Koi fish are a special variant of domesticated carp well known for their unique scales and splendid colors. Some of the most common colors are yellow, blue, black, red and white.
Because of their large size, beautiful colors and elegant swimming motions; koi fish have become a popular option for people looking for a more unique type of pet. They are often found in indoor fountains of expensive homes or upscale office buildings.
Their appearance has made them a popular subject amongst painters and tattoo artists, making their unique appearance even better known across the world.
Types of Koi Fish
There are many different types of koi fish, each with their own unique colors and patterns. This gives potential owners many options to choose from. There are about twenty well-known and named varieties of koi fish, but new varieties are constantly being introduced. Some of the most popular koi fish include;
- Asagi: Red scales on their underbelly and blue scales on top
- Bekko: White, red or yellow scales with unique black pattern markings
- Butterful Koi: Comes in many different colors, it’s named after a butterfly because it has long flowing fins that resemble wings. This koi can only be achieved through unique cross breeding and so some consider it not to be a true variety, although this is a subject of debate amongst koi owners.
- Chagoi: A very friendly breed of carp believed to be a sign of good luck. It comes in shades similar to tea, such as light greens and browns.
- Doitsu-goi: This type of koi was made by a wide variety of cross-breeding and comes in many different colors and patterns; the rarest and most unique being the “armored” type. The armored koi gets its name from its large scales that resemble metal plated armor.
- Ghost Koi: Dark in color with bright metallic scales in gold or white. There is some debate whether it is a true koi variety.
- Goshiki: This koi often has a dark color forming the base of its scales, ranging from black to blue. It also has a red pattern that accompanies the dark scales.
- Hikari-moyomono: Metallic scales form the base color of this koi often with an accompaniment of a secondary color.
- Kawarimono: A general term for all koi, new varieties of koi that do not fit into the other categories are often stuck here.
- Kikokuryu: A sparkling koi named after a glittering dragon.
- Kin-Kikokuryu: Similar to the normal Kikokuryu but of a more metallic variety, named after a gold dragon.
- Kinginrin: A glittering version of koi with characteristics that can be cross bred into most main varieties of koi.
- Kohaku: One of the classic and well known varieties of koi. It has a white base with red patterns.
- Koromo: A cross between Kohaku and Asagi originating in the 1950s.
- Kumonryu: This koi has black scales with white markings. It is named after nine painted dragons. They are known to change colors with the change of the seasons.
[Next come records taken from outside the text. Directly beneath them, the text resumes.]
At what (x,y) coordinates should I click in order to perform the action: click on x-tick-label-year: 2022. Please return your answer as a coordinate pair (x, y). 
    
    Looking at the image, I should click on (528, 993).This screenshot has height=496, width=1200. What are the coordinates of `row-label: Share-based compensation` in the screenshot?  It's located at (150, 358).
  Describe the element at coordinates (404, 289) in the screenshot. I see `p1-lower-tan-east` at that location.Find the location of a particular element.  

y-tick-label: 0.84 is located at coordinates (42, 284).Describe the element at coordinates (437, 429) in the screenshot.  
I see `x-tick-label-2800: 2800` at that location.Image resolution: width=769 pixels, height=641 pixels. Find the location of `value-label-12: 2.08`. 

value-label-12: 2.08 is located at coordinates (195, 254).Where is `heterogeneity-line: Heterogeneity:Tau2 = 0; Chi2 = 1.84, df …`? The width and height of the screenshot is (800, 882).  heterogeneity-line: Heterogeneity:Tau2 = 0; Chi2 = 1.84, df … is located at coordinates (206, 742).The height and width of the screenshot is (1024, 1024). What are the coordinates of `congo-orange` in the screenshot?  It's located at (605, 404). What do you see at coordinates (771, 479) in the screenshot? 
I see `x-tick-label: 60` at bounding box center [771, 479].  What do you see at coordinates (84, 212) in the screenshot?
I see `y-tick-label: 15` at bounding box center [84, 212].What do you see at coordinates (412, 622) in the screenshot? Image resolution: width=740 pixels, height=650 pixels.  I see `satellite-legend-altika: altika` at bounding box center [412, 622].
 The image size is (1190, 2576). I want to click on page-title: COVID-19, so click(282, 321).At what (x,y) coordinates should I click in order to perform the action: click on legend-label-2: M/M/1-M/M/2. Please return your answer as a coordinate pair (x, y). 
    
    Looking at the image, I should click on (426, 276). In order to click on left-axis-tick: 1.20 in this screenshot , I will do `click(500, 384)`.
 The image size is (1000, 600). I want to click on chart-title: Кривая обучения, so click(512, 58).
- Ochiba: Blue base with patterns of bronze and copper. It is famous for looking like falling autumn leaves on a blue pond.
- Ogon: Metallic scales and has only one color with no accompaniment.
- Showa Sanshoku: A black koi that has white and red markings.
- Shusui: This koi has no scales except for dorsal scales, going from the top of its head to its tail. It comes in colors reminiscent of autumn.
- Tancho: Known for having a single red spot on their forehead.
- Taisho Sanshoku: Almost identical to the Kohaku except that it has additional black markings.
- Utsurimono: Known for having zebra pattern stripes, it comes in varieties of yellow, red and white.
In The Wild
Koi fish do not have any true wild counterparts the way some domestic animals do. There are relatives of the koi fish such as carp which are still considered wild breeds, but none that could be considered koi themselves.
While there are no koi fish that live in the wild naturally, some koi have entered a wild environment by being set free. When domestic animals are released into the wild in large numbers, it can often be a hazard for the environment; and koi are no exception.
When introduced into a new environment with no natural predators, the new species often runs rampant and can become a pest.
Without selective breeding, koi fish rarely keep the unique colors that they gained while bred in captivity. Within several generations of being set free, koi fish start to revert back to common carp and will lose their colors. Even after becoming common carp, they can still be bothersome in environments where they do not belong.
Koi owners who feel a need to get rid of their fish for some reason or another are encouraged to find a means of giving them to another koi enthusiast. There are koi forums online where fish can be shared or sold.
How Expensive Are Koi?
The price of a koi fish is a very common question but a difficult one to answer, since they come in such a wide variety of types and patterns. Some types of koi are extremely rare; these highly prized koi can cost thousands or even tens of thousands of dollars.
But not all koi fish are this expensive nor is it a pet exclusively for the rich. Common types with more simplistic patterns tend to sell for around a hundred dollars.
This may seem expensive for a fish, but it should be noted that while many domestic fish do not live long a healthy koi fish can live 15 to 30 years when properly cared for.
Koi fish are legal to own in 49 states in the United States. Maine is the only state in which koi fish are not legal to own as pets or as pondfish.
They are legal to own in most places around the world and are kept as pets on 6 out of 7 continents.